I met with a dear, lovely woman for brunch several weeks ago. She is lovely, and she is devastated. She lost her son to cancer in December. My heart drops every time I learn of a new member joining "the club no one wants to be a part of." However, meeting these shattered women and giving them hope and comfort is, I believe, what we (those of us who have "been there, done that") must do.
I could never have imagined the large number of new friends I'd make along this journey of child loss. Yet meeting new friends isn't the incentive for reaching out to these new members of the "club." It is the fulfillment of 2Corinthians 1:3-4:
"Blessed be the God and Father of our Lord Jesus Christ, the Father of mercies and God of all comfort, who comforts us in all our affliction so that we will be able to comfort those who are in any affliction with the comfort with which we ourselves are comforted by God."

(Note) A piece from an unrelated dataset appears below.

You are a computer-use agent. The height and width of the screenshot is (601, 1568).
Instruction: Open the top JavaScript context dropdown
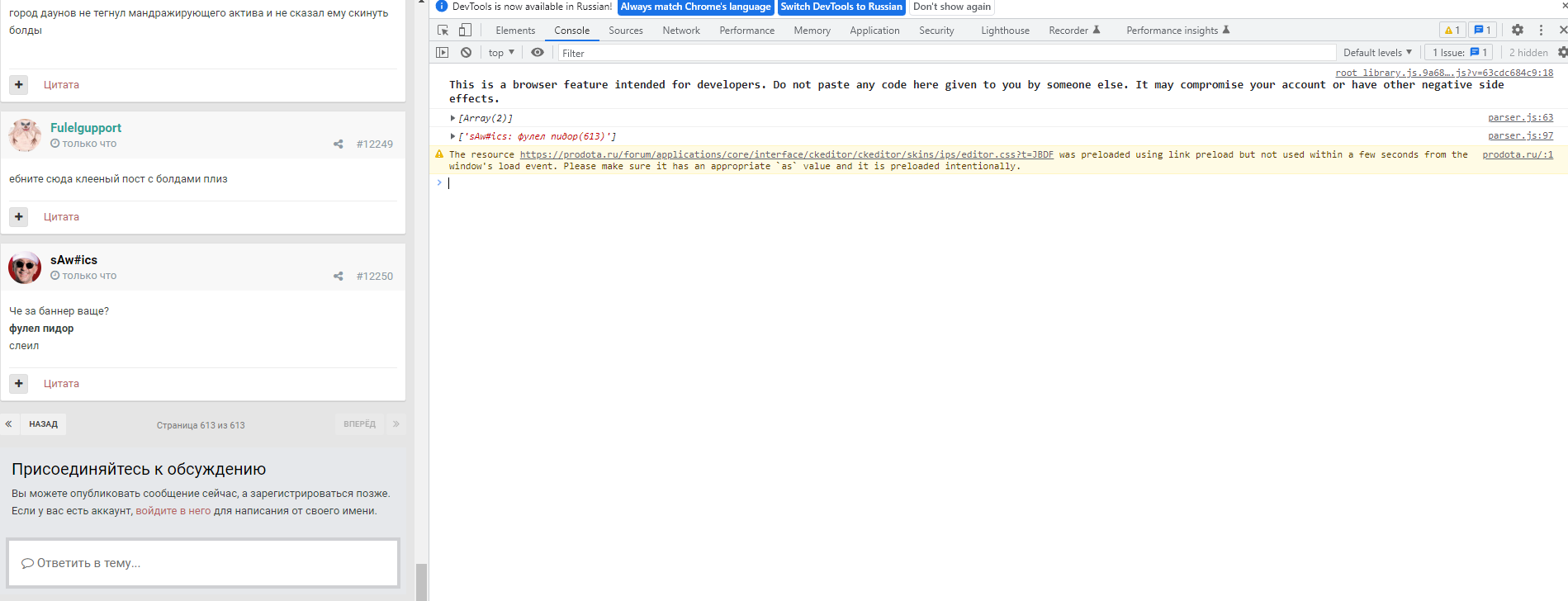(501, 53)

As the LORD has brought healing and comfort to us over the past 2 1/2 years, I am now able to reach out to others who are in need of that same comfort I received at the beginning of the journey. Scripture tells us that God does not waste our suffering, but instead turns our mourning into joy, our weeping into laughter, our ashes into beauty, and our spirit of heaviness into a garment of praise. God has given me the treasures of darkness (Isaiah 45:3) in grief, and I do not want to waste my sorrow.

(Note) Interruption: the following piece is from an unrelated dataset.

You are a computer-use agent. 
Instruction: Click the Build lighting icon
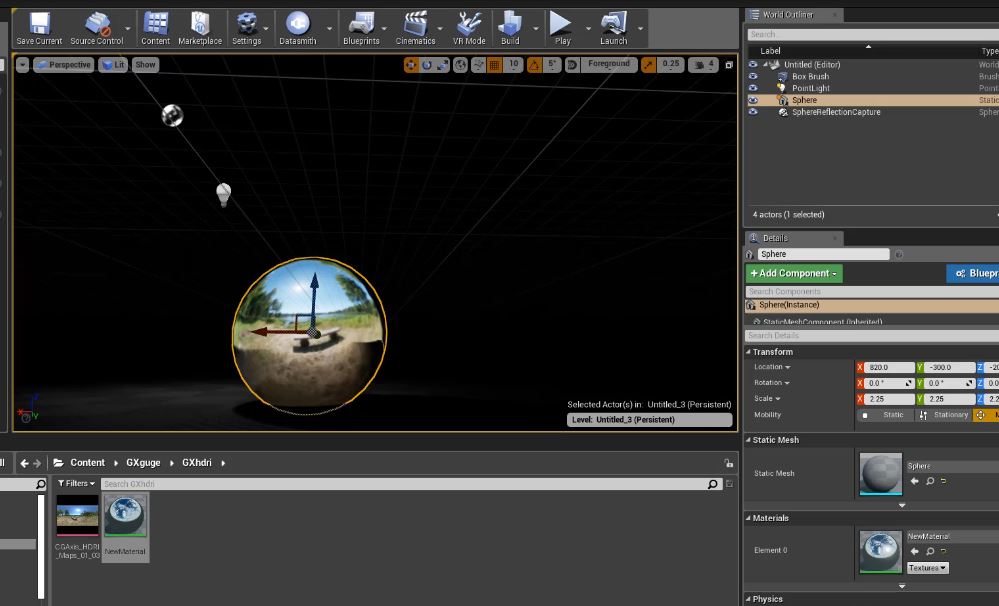(510, 27)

I've been told that the honest outpouring of my grief through this blog has been a source of comfort for many. I am humbled and so very grateful to God for giving me this outlet, not only for myself, but for others. My purpose
in blogging is several-fold: 1) to point
people to Christ/God, 2) to be completely transparent about the reality of my loss, and 3) to
give glory to God for the healing, help, hope, and comfort that only HE
can give.
The very name of my blog, however, defines that those
reading it are only getting a glimpse of grief (and healing) through the "window." A window is just that - a small part of a bigger picture. Blogs, by nature, give a very one-sided view. Obviously, 95% of the time I
blog, it's in the tough moments, the moments when grief overwhelms and
ambushes. I'm not blogging the 95% when life is good, when routine is humming along and the "daily" is happening. I choose to show the view from this "window into grief" because I believe that without honesty in grief, there is no validity to healing. Grief is a season, however. The view from this window will change, be it ever so slowly. As diamonds are mined in the dark with great difficulty, the journey from mourning to joy is traveled with great exertion through a dark and deep valley.

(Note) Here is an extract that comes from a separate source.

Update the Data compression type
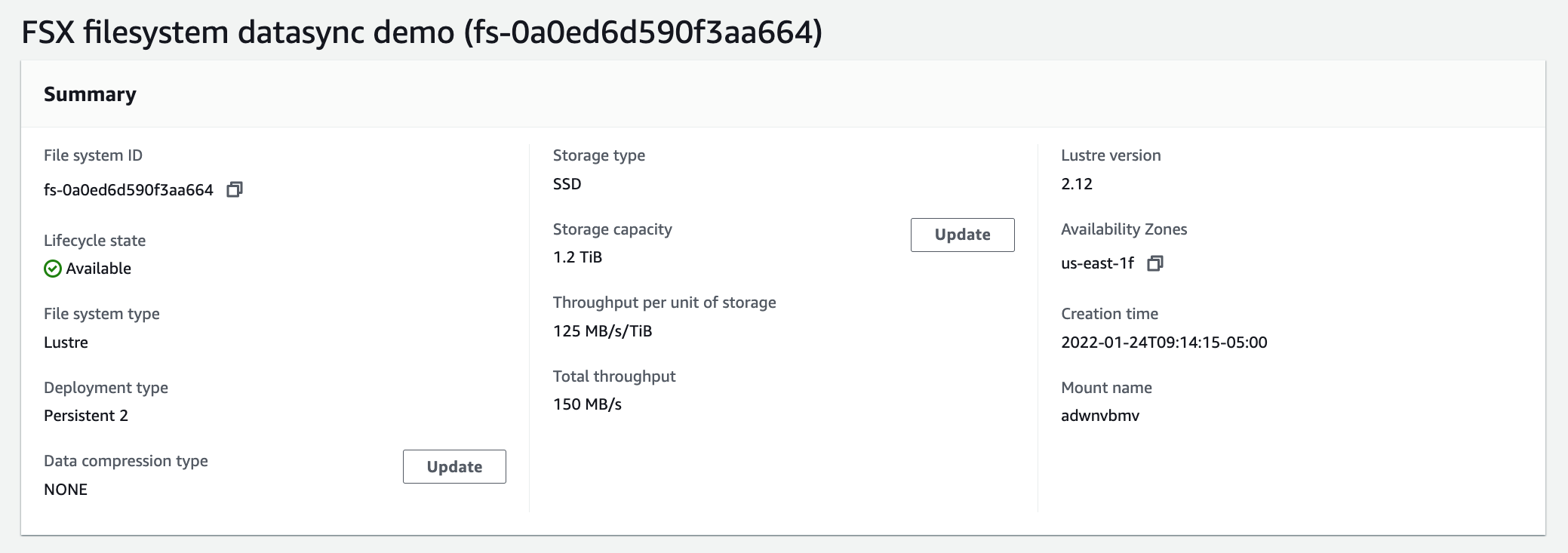 (x=454, y=466)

With painstaking slowness the black curtain of grief rolls back, revealing a sky laden with color. The Master Artist unveils the canvas of our lives with each stroke of His brush. He sees the whole picture, and there is a reason His Sovereign hand has allowed my loss. My loss wasn't my choice, but my response to it is. We all have a choice about what to do with grief. We can be like Job's wife and say, "Curse God and die!" Or we can be like Job, who "fell to the ground and worshiped...nor did he blame God." Jason Gray has a line in his song "With Every Act of Love" that says: "God put a million, million doors in the world for His love to walk through. One of those doors is you." I want to be that door. Or rather, a wide-open window.